No es este el caso. La decisión de Adeac, justificada en que las playas de Espiñeiro (Sanxenxo) y A Lanzada (O Grove) forman un mismo arenal, cayó como una bomba. El año pasado el municipio meco pidió al organismo que entrega las banderas azules una rectificación. Si no, no levantaría ni uno solo de los estandartes concedidos. Y así fue. En las playas grovenses no ondeó ninguna bandera azul. Antes de finalizado el verano, el gobierno local ya había anunciado que no volvería a solicitar ese distintivo de calidad. Si no lo ha hecho, explicaba ayer el alcalde, es porque, «la repercusión de la bandera azul no es tanta como algunos quieren hacer creer». El año pasado, sin esas enseñas en las playas, la localidad batió récords de visitantes. «A Lanzada estuvo llena a rebosar», dice el regidor socialista. Y es que «lo que importa no es que ondee una bandera azul, lo que importa son los servicios que se dan. Y nosotros seguimos apostando por dar los mejores. Invertimos unos 600.000 euros anuales en nuestras playas, y de ese total, aproximadamente la mitad se lo lleva A Lanzada».

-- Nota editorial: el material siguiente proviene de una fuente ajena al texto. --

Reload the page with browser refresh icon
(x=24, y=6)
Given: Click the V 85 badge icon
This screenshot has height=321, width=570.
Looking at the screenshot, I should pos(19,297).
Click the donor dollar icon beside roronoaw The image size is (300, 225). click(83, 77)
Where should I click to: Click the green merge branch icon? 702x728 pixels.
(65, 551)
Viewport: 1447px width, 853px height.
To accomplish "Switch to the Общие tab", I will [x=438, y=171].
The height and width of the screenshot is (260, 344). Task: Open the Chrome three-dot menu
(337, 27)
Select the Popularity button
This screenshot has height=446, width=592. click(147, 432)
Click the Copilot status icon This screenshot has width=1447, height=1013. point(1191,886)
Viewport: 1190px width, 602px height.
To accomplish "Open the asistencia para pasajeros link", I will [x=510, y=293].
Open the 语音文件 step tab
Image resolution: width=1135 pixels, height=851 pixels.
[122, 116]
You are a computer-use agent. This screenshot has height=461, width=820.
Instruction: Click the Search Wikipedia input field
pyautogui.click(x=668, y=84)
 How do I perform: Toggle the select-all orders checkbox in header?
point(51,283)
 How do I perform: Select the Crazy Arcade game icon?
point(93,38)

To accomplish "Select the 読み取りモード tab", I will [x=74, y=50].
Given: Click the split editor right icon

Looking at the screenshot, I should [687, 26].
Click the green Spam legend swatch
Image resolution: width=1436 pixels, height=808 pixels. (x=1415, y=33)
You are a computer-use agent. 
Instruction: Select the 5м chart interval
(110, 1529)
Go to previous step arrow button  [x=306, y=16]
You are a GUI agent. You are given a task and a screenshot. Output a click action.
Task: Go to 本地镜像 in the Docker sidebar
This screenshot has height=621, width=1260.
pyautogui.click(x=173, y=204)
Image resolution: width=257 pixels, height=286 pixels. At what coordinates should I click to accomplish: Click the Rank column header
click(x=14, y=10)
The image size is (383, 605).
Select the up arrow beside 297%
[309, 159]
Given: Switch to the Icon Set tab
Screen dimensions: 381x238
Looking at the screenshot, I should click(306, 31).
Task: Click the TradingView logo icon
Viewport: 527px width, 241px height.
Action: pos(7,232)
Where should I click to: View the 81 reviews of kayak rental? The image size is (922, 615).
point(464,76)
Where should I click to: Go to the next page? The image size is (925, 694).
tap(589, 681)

El Concello meco apuesta por otros distintivos, entre ellos la Q de Calidad. A este respecto, Sánchez Moros cree que «el Ayuntamiento tendrá que justificar ante sus vecinos por qué prefiere tener ese distintivo, que es un reconocimiento nacional y por el que hay que pagar más de 2.000 euros, que otro que tiene un reconocimiento mundial, que está apoyado por Naciones Unidas y que le sale gratis».

Mientras tanto, en Sanxenxo prefieren mantenerse al margen de una polémica que no creen que beneficie a nadie. «Si O Grove no quiere tener la bandera azul en su parte de la playa, que no la tenga. Nosotros izaremos la nuestra en Espiñeiro-A Lanzada», explica el alcalde, Gonzalo Pita (SAL). «Para nosotros, esto forma parte de nuestra apuesta por la calidad y el turismo», sentencia.